With only two weeks in office, President Donald Trump has issued a new executive order targeting Chinese payment apps.
The Tuesday order bars Citizens of the United States or people in the US use nine Chinese payment apps. It continues the White House’s past efforts cut off the US market from Chinese hands apps such as TikTok. Yesterday’s order echoes previous concerns about the Chinese Communist Party’s data collection:
“The ongoing activity of the PRC and the CCP to steal or otherwise obtain data from US individuals makes it clear that the intention is to use bulk data collection to advance China’s economic and national security agenda.”
The targeted apps are AliPay, CamScanner, QQ Wallet, SHAREit, Tencent QQ, VMate, WeChat Pay and WPS Office. The executive order will take effect in 45 days, by which time Trump will already be absent. Given that his earlier order to get ByteDance to divest from TikTok was stopped in court while still in office, there’s not much reason to believe Trump will get his way here.
As of the time of publication, Biden’s transition team had not responded to Cointelegraph’s request for comment as to whether the new administration plans to implement Trump’s order.
The focus on payment apps is particularly strong. Recent moves of the US National Security Apparatus have clearly expressed concerns about payment systems in China, particularly a central bank digital currency with a database accessible to the CCP.
Many in crypto and the wider tech industry have warned of a technology cold war between China and the US, including Mark Zuckerberg from Facebook and several leaders of Ripple Labs.
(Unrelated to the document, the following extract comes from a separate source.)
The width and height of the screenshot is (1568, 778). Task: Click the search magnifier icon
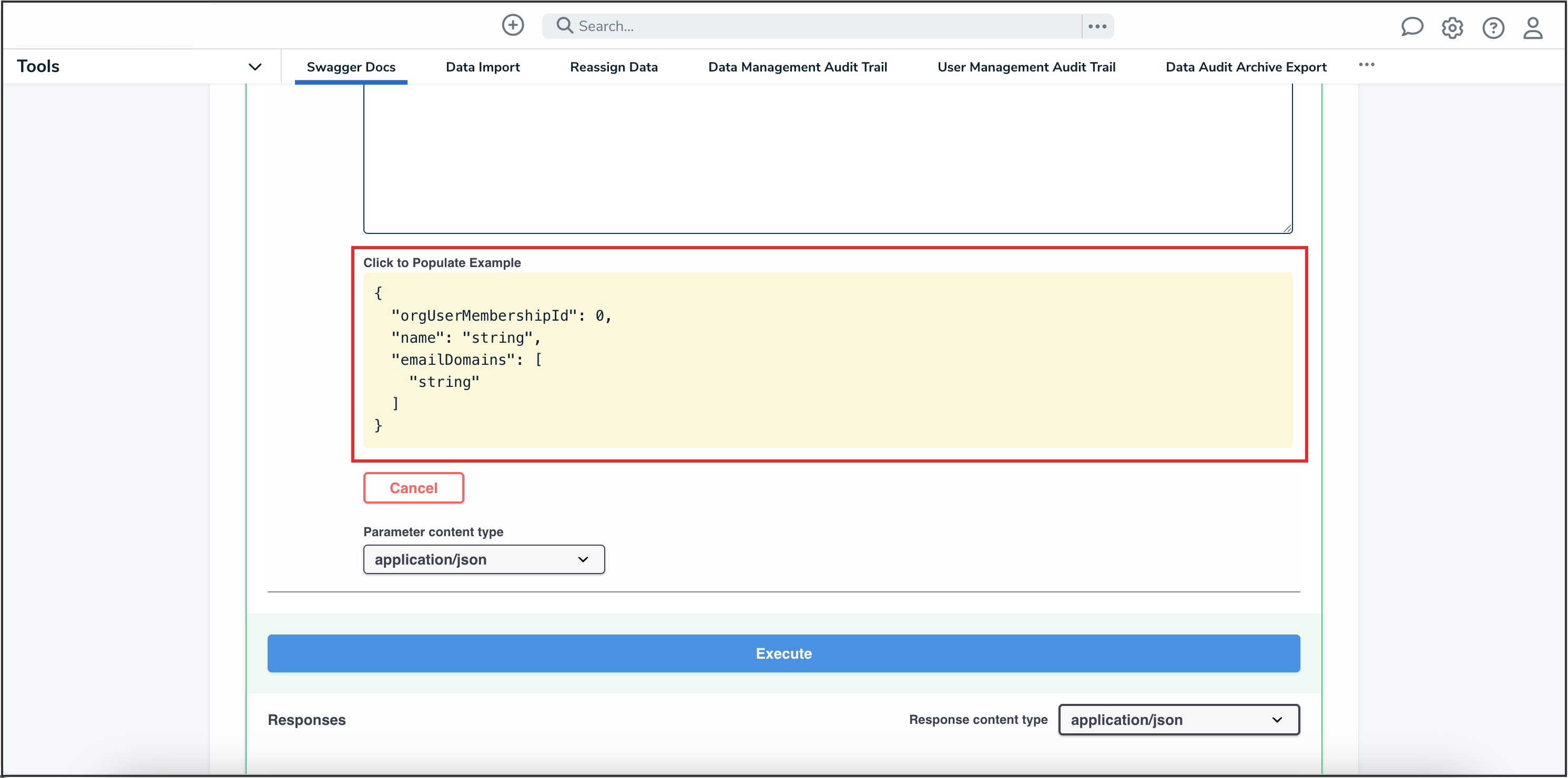(564, 25)
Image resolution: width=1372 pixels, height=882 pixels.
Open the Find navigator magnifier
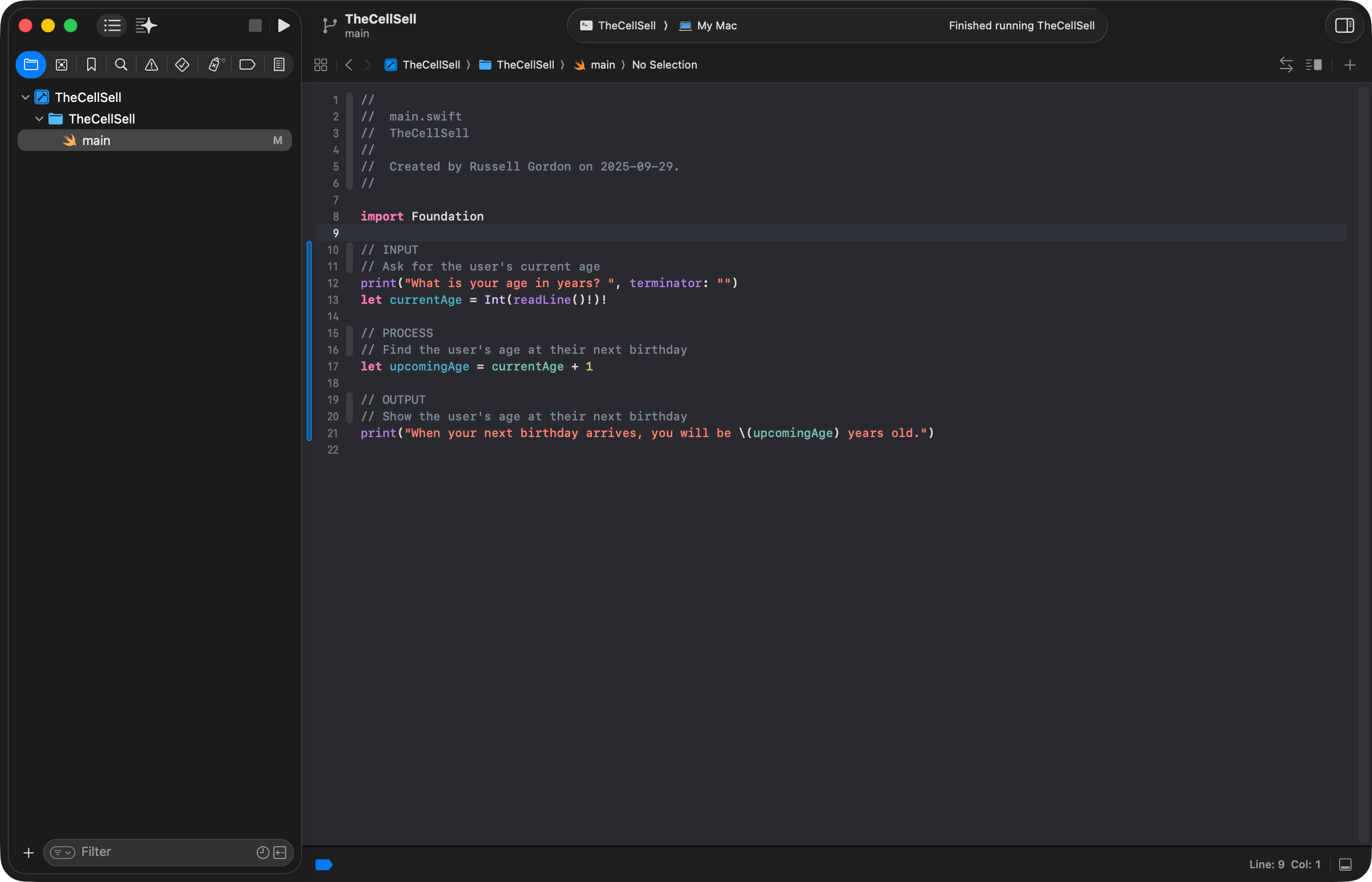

While the situation between the two countries is clearly tense, both Facebook and Ripple saw serious investigations from US regulators concerned about their operations when they brought up those arguments, somewhat diminishing the effect of their patriotism.
While the barriers between the private and public sectors are more obscure, China’s treatment of the private companies targeted by Trump is already pretty bad. Ant Group, Alibaba’s fintech affiliate that owns AliPay, recently came into contact with the Chinese government. Xi Jinping is said to have personally put the restriction against Ant Group’s aborted IPO, since then Alibaba’s stock has fallen and the founder of both, Jack Ma, has disappeared.
Another giant of Chinese technology, Tencent, owns three of the entities targeted by Trump’s order: QQ Wallet, Tencent QQ and WeChat Pay. While Tencent has avoided Ant Group’s high-profile attempts with the CCP, China’s much-anticipated digital currency may be an attempt to muscle in on the company of the country’s impressive fintech sector.